**EXERCISE DESCRIPTION:** Check every line of the records below for the string "computer" and copy the ones that have it.
STORED DATA below:
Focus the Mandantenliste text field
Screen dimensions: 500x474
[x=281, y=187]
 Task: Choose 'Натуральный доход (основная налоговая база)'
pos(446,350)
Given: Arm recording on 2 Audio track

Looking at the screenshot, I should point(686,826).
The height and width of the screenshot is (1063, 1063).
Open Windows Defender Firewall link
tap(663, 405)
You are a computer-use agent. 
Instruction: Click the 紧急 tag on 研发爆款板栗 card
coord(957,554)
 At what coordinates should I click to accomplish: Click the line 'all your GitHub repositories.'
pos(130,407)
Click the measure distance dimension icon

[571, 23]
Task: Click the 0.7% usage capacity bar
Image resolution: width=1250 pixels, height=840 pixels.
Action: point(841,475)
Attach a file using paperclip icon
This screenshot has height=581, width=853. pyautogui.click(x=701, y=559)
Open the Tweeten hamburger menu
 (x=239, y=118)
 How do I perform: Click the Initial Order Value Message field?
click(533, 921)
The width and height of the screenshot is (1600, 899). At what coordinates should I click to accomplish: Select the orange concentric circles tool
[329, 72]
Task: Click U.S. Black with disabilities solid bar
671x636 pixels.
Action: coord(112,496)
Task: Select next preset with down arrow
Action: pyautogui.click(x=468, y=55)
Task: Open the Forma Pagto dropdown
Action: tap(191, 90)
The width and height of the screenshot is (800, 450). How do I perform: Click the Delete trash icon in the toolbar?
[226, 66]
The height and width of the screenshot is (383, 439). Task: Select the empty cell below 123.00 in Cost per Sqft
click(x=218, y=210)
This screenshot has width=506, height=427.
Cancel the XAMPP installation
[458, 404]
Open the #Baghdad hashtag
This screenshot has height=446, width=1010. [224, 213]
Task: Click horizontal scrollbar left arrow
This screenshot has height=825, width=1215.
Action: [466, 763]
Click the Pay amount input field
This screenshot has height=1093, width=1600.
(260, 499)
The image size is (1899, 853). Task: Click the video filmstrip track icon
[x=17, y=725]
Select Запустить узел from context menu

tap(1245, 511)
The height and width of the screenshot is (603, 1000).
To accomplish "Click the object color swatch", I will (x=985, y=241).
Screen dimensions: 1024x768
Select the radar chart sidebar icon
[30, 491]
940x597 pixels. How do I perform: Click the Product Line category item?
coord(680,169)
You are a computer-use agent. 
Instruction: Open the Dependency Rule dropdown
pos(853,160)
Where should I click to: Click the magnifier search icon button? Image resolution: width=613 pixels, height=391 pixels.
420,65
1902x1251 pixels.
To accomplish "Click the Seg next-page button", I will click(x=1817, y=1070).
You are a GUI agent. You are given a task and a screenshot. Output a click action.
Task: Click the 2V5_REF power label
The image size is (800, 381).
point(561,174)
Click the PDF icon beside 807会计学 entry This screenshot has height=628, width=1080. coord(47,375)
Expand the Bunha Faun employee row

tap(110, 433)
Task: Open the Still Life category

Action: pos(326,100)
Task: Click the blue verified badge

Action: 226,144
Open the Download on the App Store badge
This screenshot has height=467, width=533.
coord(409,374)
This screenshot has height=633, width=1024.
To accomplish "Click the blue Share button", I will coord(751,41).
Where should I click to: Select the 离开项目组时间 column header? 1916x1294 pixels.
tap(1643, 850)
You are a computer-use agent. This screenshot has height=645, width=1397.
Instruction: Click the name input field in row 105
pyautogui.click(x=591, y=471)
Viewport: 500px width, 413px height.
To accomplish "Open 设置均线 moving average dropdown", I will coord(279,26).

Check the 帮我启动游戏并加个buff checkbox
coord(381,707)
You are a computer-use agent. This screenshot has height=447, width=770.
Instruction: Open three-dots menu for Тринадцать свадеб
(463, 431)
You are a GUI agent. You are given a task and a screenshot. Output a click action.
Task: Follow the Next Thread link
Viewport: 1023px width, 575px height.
End of STORED DATA.
**ANSWER TO THE EXERCISE:**
You are a computer-use agent. 
You are a computer-use agent. 
You are a computer-use agent. This screenshot has height=645, width=1397.
You are a computer-use agent. This screenshot has height=447, width=770.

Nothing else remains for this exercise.